━━━━━ PROVIDED DATA ━━━━━

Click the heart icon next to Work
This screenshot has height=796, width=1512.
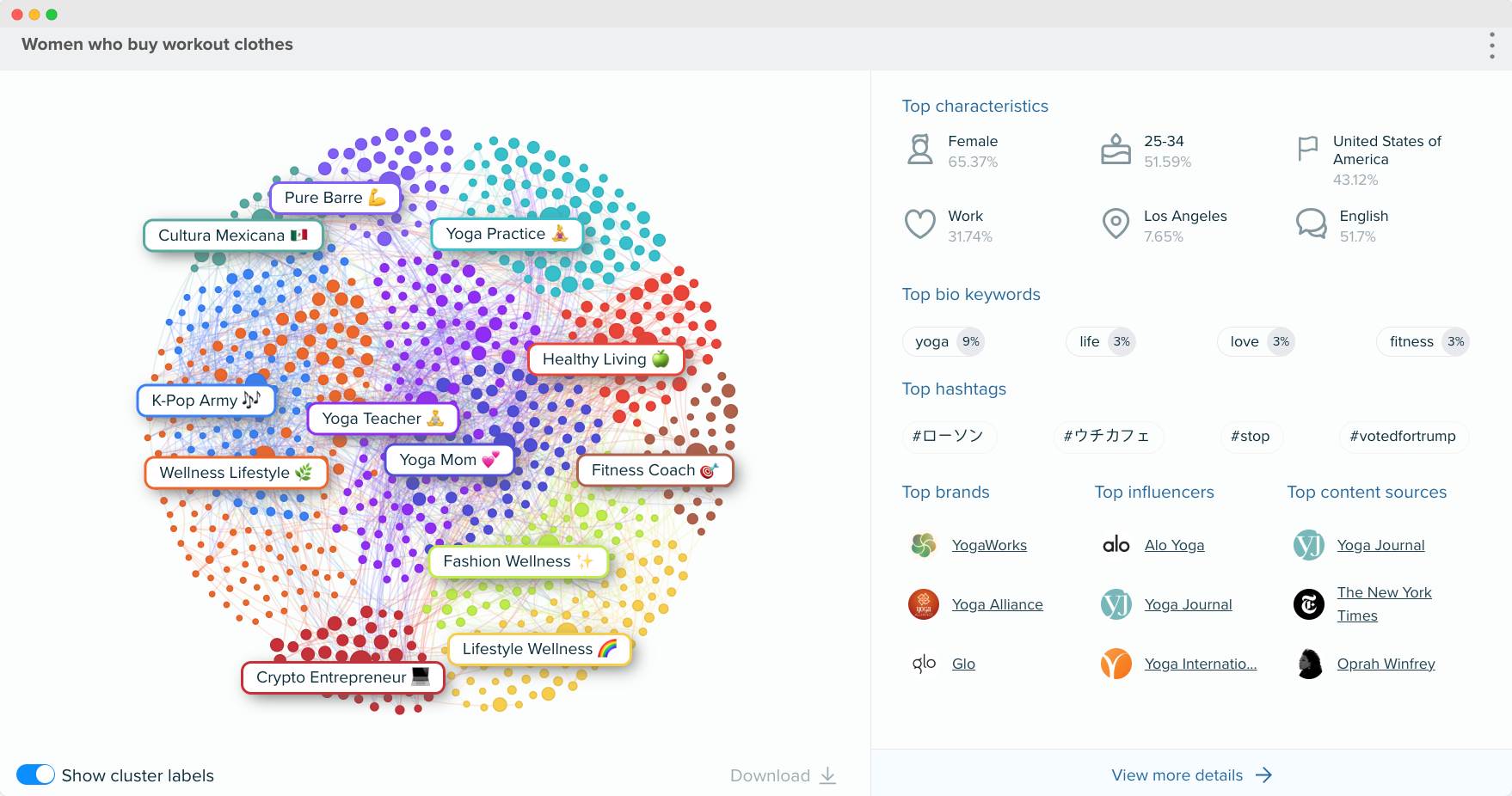click(x=920, y=223)
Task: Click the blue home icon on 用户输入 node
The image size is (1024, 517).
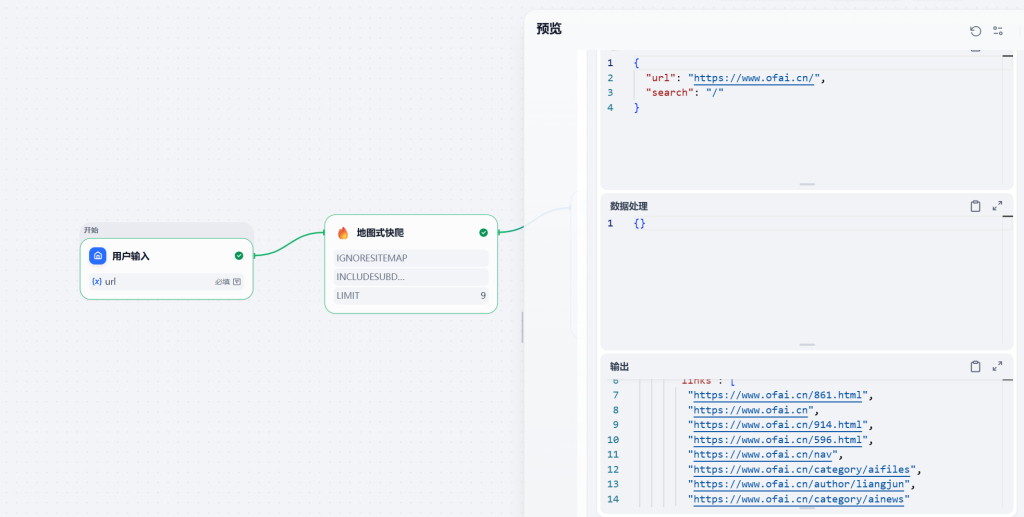Action: 98,256
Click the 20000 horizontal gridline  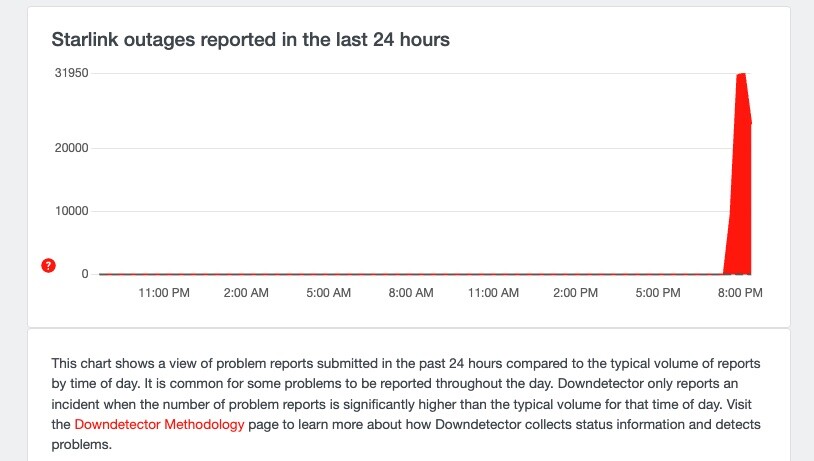pyautogui.click(x=400, y=148)
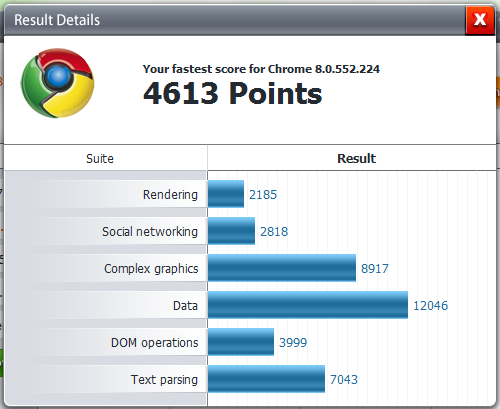Select the Rendering suite label
This screenshot has width=500, height=409.
(170, 194)
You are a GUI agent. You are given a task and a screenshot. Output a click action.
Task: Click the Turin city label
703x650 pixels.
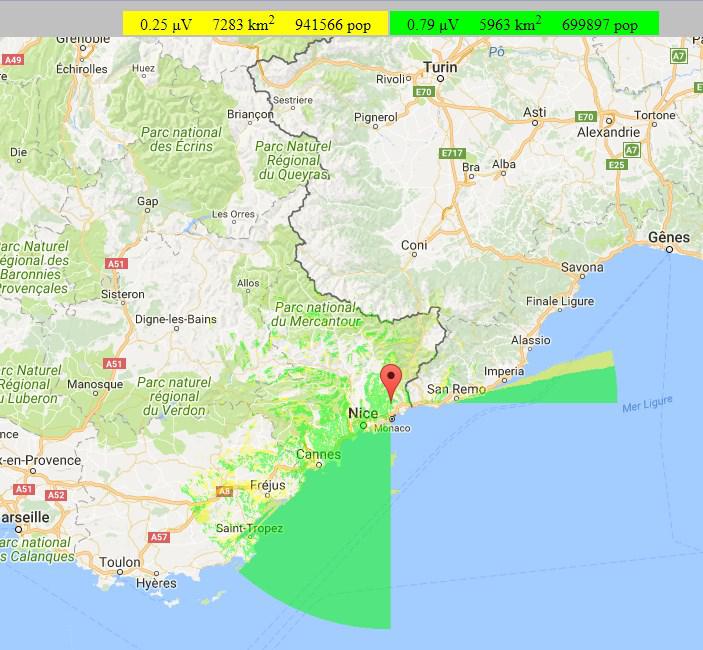(x=440, y=68)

━━━━━

* [ASSIGNED TASK]:
Would you retype the lines from the line containing "You are a GUI" to the final line of the entries above, exactly as given and without pictures?

* [ANSWER TO THIS EXERCISE]:
You are a GUI agent. You are given a task and a screenshot. Output a click action.
Task: Click the Turin city label
703x650 pixels.
(x=440, y=68)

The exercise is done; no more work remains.